Here are the highlights from Wahoo’s on First this week.
That got me thinking. Just how good was Rocky Colavito? Was he everything everyone claims he was? Was he even better than people say? Was he possibly worse? I honestly had no idea. I decided to do some digging to find out and finally formulate an opinion of my own—and so I concluded that Rocky Colavito was a beast and the stories back up what was truly an impressive career.
Jason wondered how Cleveland’s offseason acquisitions will change the character of the clubhouse:
On the good side, no discussion of what Nick Swisher will do for the Indians is complete that doesn’t talk about his personality. Swish (and his many faces) will bring positivity and showmanship to a clubhouse whose most outspoken member of late (Chris Perez) is best known for his criticism of the team’s fans and front office. Swisher wears his passion for the game on his sleeve. And though some commentators think his over-the-top style also make him an agitator at times, by all accounts he is a great motivator. He should get the players fired up the way Victor Martinez used to with his individualized handshakes. It’s easy to see why Chris Antonetti considers him a “perfect complement for the team.”
Without knowing their respective asking prices I’m not sure which of the two would be a better fit for the Tribe (Hafner is a safer bet, while Thome has higher upside and is more popular in Cleveland) but I’m all in favor of the Indians’ approach. Yes, using a 25-man roster spot on a player who will miss half the season and can’t field has its downsides, but despite their reputations as washed up both Hafner and Thome are far better hitters than anyone else Terry Francona could plug into the DH spot on a regular basis.
Brian looked at 10 questions facing the Tribe for 2013:
6. Will strikeouts be an issue? This is one of those questions that will probably be answered as the season plays out. You’d like to think strikeouts won’t be an issue, but Drew Stubbs and Mark Reynolds are two of baseball’s all-time greatest windmills. It’s hard to ignore that fact regardless of how much importance you place on strikeouts. Can the Indians coaching staff figure out a way to help them and promote more contact? Here’s hoping.
Lewie explained that discussions of trading Chris Perez have to start by figuring out whether he’s worth his 2013 salary:
Depending on which figure you prefer, the cost of a win’s worth of production on the free agent market (if you can think of players in such abstract terms) is between $5 and $9 million. That means Perez would need to be worth between 0.8 and 1.4 wins in order to earn his keep in 2013. The major WAR (wins above replacement) systems all pegged him at around that minimum value in 2012, so at a minimum he’d need to keep up—if not build on—his breakout performance last year. As a prerequisite, then, the team has to believe that the strides Perez made last season were legitimate and there is no real risk of him regressing to his 2011 level.

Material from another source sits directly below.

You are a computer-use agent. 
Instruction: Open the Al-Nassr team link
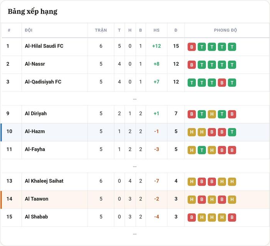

In this week’s Wroundtable, we debated whether or not the Indians should trade Perez:
Charlie Adams (Indians Prospect Insider): Regardless of their record (literally, even if they are in 1st place by 10 games), the Indians should trade Chris Perez to a team in need of help and, in doing so, save themselves $3 million this year, $10 million next year, receive a quality asset in return and be little worse off than they started thanks to a deep MLB bullpen and even deeper farm system (Haley, Salazar, Armstrong, Price, Stowell, and others). Giving up Perez costs you less than half a win over the course of a season, let alone ~80 games and teams always overpay for proven closers at the deadline. No brainer.
Ed covered the interviews that Mark Shapiro and Terry Francona gave at TribeFest:
Francona was up next, and his enthusiasm was apparent the moment he took the microphone. He said when he found out the Indians job was open, he decided he would either be managing the Indians or back at ESPN as an analyst. Two other times during the Q&A, he was asked in various ways why he would consider coming to Cleveland, and he made it clear he thought very highly of Shapiro and Antonetti, and considered them friends. He made a point to say “when we (the Indians) win,” and how he feels that at this point in his baseball career, money and market size aren’t as important to him as feeling comfortable and being in the right situation, which he felt Cleveland was.
Meanwhile, Lewie offered some thoughts on Terry Francona’s ESPN interview:
Again, this is kind of a softball question, but it’s nice to hear Francona’s humility. Despite what you might hear on ESPN, a manager really isn’t as important as an ace pitcher or a starting shortstop. Francona isn’t the star of this team, and while you wouldn’t expect him to say he was it’s reassuring that he acknowledged that he isn’t.
Masterson is a very good starting pitcher, who is worth more in real baseball than fantasy baseball, and sometimes that is overlooked. While he won’t post any Greg Maddux-like numbers, he could, very well, be the pitcher that he was in 2011 going forward, and while that may not garner Cy Young votes from our friends in the BBWAA, it would at least be enough to provide the Indians with their version of a No. 1 starter.
Raburn may be signing a minor-league deal, but barring injury or noticeable deterioration of skills odds are very favorable that he will be on the Opening Day roster. He provides the team with depth in the infield and at both corner outfield positions and his bat will help bolster a lineup that posted AL lows for OPS (.664) and HR (40) against southpaw pitchers in 2012.
Jeff offered his thoughts on how an expanded replay system would work in baseball:
I sincerely hope that Major League Baseball, by being the last major sport to embrace replay, has learned from the foibles of the other professional leagues. It is easy to make a list of the things we do not want: endless delays, reversals of calls without clear evidence of a mistake, umpires becoming indecisive because they anticipate Big Brother watching over them. This list is easy to make because we have seen all of these things happen.
Finally, Brian suggested some throwback uniforms for the 2013 Indians:
1. 1970 Home Uniforms: This set was used for one only season back in 1970. A similar version was used the following season in 1971, minus the red drop shadow on the lettering, but this actual version had only one year in the spot light. It’s a shame, too. This set had a lot to offer. The pinstripes are a classic look and the unique lettering is something we hadn’t seen before and haven’t seen since. The dark navy cap with the red wishbone C really pops. It’s a good contrast of dark navy with a vibrant red and makes for good looking uniform. This is one that I’m not sure a lot of Tribe fans even know existed.